[Stored data]
☆ ☆ ☆

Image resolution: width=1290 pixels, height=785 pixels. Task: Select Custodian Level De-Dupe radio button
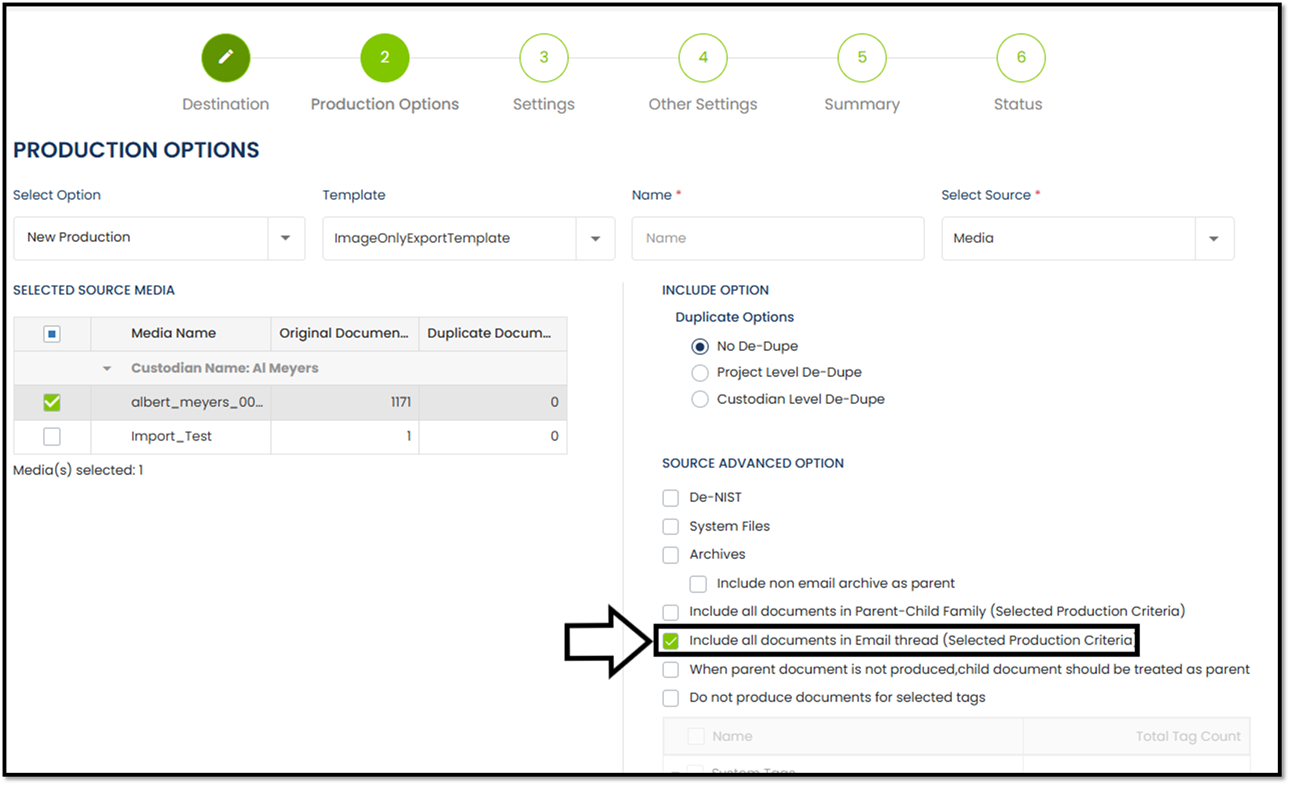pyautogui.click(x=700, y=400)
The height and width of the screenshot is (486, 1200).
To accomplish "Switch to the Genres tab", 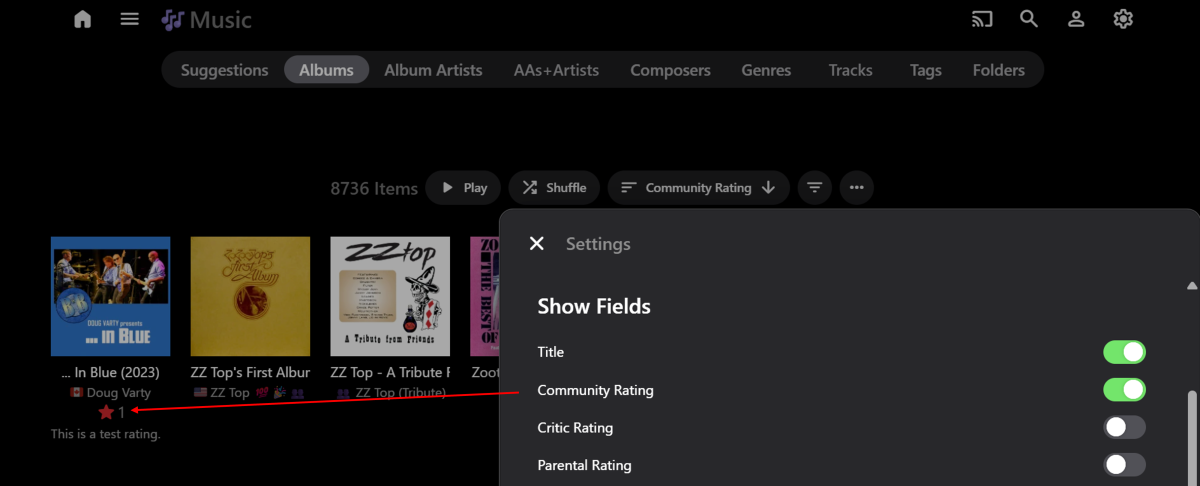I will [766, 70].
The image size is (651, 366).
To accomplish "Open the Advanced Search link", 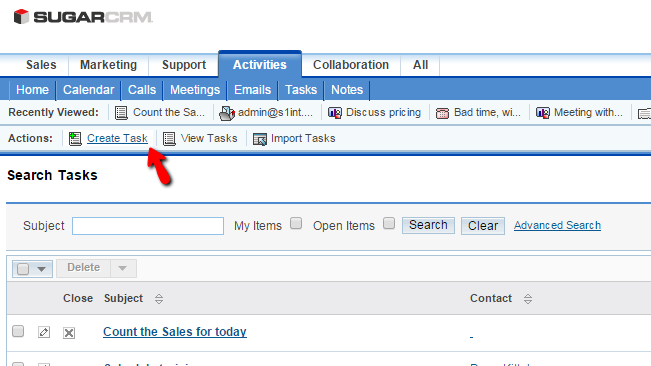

☆ ☆ ☆

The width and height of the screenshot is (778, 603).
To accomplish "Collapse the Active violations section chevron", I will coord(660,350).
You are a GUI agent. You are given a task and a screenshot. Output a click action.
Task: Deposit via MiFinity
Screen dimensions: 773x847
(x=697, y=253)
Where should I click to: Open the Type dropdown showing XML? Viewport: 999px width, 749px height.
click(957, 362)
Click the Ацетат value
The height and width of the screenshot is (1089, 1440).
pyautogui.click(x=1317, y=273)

☆ ☆ ☆

## What you have to do
Copy the lines above exactly, starting with the line that contains "The image size is (651, 366)." and ending with the line that contains "the Advanced Search", and leave out any pictures.

## Exercise output
The image size is (651, 366).
To accomplish "Open the Advanced Search link", 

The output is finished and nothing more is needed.